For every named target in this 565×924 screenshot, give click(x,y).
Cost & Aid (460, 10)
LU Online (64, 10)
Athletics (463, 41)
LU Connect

#### Task to carry out
Return every one of the records above word for word, unchanged.

#### Reply
For every named target in this 565×924 screenshot, give click(x,y).
Cost & Aid (460, 10)
LU Online (64, 10)
Athletics (463, 41)
LU Connect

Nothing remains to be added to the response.